Start of Available data

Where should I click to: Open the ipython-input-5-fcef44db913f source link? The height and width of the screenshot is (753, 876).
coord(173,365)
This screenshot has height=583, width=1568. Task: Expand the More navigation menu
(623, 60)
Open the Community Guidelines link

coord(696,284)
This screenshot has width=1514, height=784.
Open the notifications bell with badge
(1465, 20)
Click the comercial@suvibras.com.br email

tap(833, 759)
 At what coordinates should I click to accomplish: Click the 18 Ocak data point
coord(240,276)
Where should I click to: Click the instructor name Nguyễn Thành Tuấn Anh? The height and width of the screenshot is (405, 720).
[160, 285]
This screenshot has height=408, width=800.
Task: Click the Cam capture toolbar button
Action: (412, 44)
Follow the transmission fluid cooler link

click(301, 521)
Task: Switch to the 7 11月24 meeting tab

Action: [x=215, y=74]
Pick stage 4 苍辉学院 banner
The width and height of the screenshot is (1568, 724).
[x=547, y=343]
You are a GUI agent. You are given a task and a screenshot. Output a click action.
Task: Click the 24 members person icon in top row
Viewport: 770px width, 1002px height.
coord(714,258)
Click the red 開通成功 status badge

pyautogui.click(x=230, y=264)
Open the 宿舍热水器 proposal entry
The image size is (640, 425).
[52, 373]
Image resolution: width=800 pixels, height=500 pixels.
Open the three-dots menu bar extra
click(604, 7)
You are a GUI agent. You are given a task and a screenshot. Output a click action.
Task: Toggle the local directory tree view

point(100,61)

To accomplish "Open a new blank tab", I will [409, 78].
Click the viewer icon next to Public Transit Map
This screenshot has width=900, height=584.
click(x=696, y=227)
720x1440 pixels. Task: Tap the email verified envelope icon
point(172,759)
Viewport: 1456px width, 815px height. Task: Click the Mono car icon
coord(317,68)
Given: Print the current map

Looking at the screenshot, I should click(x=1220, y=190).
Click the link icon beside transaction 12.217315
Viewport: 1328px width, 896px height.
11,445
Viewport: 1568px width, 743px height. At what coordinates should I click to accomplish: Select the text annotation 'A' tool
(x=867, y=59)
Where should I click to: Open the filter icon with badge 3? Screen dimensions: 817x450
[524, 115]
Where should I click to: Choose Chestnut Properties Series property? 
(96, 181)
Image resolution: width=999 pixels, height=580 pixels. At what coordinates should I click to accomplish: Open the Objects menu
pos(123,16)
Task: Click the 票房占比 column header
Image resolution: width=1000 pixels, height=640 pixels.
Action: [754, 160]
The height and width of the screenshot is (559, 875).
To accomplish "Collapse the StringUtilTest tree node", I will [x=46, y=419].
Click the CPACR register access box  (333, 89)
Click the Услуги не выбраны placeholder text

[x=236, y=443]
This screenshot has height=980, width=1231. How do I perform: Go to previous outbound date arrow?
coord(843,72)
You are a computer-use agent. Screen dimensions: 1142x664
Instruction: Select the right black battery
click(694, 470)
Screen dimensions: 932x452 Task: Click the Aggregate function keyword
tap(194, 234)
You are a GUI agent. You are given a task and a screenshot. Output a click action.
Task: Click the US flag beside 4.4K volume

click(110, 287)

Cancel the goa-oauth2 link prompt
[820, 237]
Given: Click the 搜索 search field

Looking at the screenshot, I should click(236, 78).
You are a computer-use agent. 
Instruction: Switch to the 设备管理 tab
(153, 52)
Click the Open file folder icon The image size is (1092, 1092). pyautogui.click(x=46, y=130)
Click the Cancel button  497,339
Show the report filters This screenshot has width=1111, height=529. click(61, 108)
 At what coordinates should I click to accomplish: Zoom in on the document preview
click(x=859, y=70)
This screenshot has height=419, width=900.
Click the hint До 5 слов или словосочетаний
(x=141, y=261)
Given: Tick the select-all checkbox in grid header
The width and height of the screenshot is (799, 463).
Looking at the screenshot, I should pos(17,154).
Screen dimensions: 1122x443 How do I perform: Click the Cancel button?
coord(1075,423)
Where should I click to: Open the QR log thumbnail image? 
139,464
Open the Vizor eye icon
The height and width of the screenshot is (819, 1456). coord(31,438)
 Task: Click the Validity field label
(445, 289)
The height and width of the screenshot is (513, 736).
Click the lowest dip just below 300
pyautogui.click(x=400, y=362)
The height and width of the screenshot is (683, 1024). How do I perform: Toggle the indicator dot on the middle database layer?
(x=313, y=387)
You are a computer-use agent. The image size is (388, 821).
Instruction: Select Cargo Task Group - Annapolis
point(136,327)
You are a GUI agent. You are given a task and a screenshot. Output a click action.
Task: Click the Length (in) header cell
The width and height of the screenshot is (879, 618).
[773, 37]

End of Available data

-- Work instruction --
Copy the records above, keeping each line identical.

-- Reply --
Where should I click to: Open the ipython-input-5-fcef44db913f source link? The height and width of the screenshot is (753, 876).
coord(173,365)
This screenshot has height=583, width=1568. Task: Expand the More navigation menu
(623, 60)
Open the Community Guidelines link

coord(696,284)
This screenshot has width=1514, height=784.
Open the notifications bell with badge
(1465, 20)
Click the comercial@suvibras.com.br email

tap(833, 759)
 At what coordinates should I click to accomplish: Click the 18 Ocak data point
coord(240,276)
Where should I click to: Click the instructor name Nguyễn Thành Tuấn Anh? The height and width of the screenshot is (405, 720).
[160, 285]
This screenshot has height=408, width=800.
Task: Click the Cam capture toolbar button
Action: (412, 44)
Follow the transmission fluid cooler link

click(301, 521)
Task: Switch to the 7 11月24 meeting tab

Action: [x=215, y=74]
Pick stage 4 苍辉学院 banner
The width and height of the screenshot is (1568, 724).
[x=547, y=343]
You are a GUI agent. You are given a task and a screenshot. Output a click action.
Task: Click the 24 members person icon in top row
Viewport: 770px width, 1002px height.
coord(714,258)
Click the red 開通成功 status badge

pyautogui.click(x=230, y=264)
Open the 宿舍热水器 proposal entry
The image size is (640, 425).
[52, 373]
Image resolution: width=800 pixels, height=500 pixels.
Open the three-dots menu bar extra
click(604, 7)
You are a GUI agent. You are given a task and a screenshot. Output a click action.
Task: Toggle the local directory tree view

point(100,61)

To accomplish "Open a new blank tab", I will [409, 78].
Click the viewer icon next to Public Transit Map
This screenshot has width=900, height=584.
click(x=696, y=227)
720x1440 pixels. Task: Tap the email verified envelope icon
point(172,759)
Viewport: 1456px width, 815px height. Task: Click the Mono car icon
coord(317,68)
Given: Print the current map

Looking at the screenshot, I should click(x=1220, y=190).
Click the link icon beside transaction 12.217315
Viewport: 1328px width, 896px height.
11,445
Viewport: 1568px width, 743px height. At what coordinates should I click to accomplish: Select the text annotation 'A' tool
(x=867, y=59)
Where should I click to: Open the filter icon with badge 3? Screen dimensions: 817x450
[524, 115]
Where should I click to: Choose Chestnut Properties Series property? 
(96, 181)
Image resolution: width=999 pixels, height=580 pixels. At what coordinates should I click to accomplish: Open the Objects menu
pos(123,16)
Task: Click the 票房占比 column header
Image resolution: width=1000 pixels, height=640 pixels.
Action: [754, 160]
The height and width of the screenshot is (559, 875).
To accomplish "Collapse the StringUtilTest tree node", I will [x=46, y=419].
Click the CPACR register access box  (333, 89)
Click the Услуги не выбраны placeholder text

[x=236, y=443]
This screenshot has height=980, width=1231. How do I perform: Go to previous outbound date arrow?
coord(843,72)
You are a computer-use agent. Screen dimensions: 1142x664
Instruction: Select the right black battery
click(694, 470)
Screen dimensions: 932x452 Task: Click the Aggregate function keyword
tap(194, 234)
You are a GUI agent. You are given a task and a screenshot. Output a click action.
Task: Click the US flag beside 4.4K volume

click(110, 287)

Cancel the goa-oauth2 link prompt
[820, 237]
Given: Click the 搜索 search field

Looking at the screenshot, I should click(236, 78).
You are a computer-use agent. 
Instruction: Switch to the 设备管理 tab
(153, 52)
Click the Open file folder icon The image size is (1092, 1092). pyautogui.click(x=46, y=130)
Click the Cancel button  497,339
Show the report filters This screenshot has width=1111, height=529. click(61, 108)
 At what coordinates should I click to accomplish: Zoom in on the document preview
click(x=859, y=70)
This screenshot has height=419, width=900.
Click the hint До 5 слов или словосочетаний
(x=141, y=261)
Given: Tick the select-all checkbox in grid header
The width and height of the screenshot is (799, 463).
Looking at the screenshot, I should pos(17,154).
Screen dimensions: 1122x443 How do I perform: Click the Cancel button?
coord(1075,423)
Where should I click to: Open the QR log thumbnail image? 
139,464
Open the Vizor eye icon
The height and width of the screenshot is (819, 1456). coord(31,438)
 Task: Click the Validity field label
(445, 289)
The height and width of the screenshot is (513, 736).
Click the lowest dip just below 300
pyautogui.click(x=400, y=362)
The height and width of the screenshot is (683, 1024). How do I perform: Toggle the indicator dot on the middle database layer?
(x=313, y=387)
You are a computer-use agent. The image size is (388, 821).
Instruction: Select Cargo Task Group - Annapolis
point(136,327)
You are a GUI agent. You are given a task and a screenshot. Output a click action.
Task: Click the Length (in) header cell
The width and height of the screenshot is (879, 618).
[773, 37]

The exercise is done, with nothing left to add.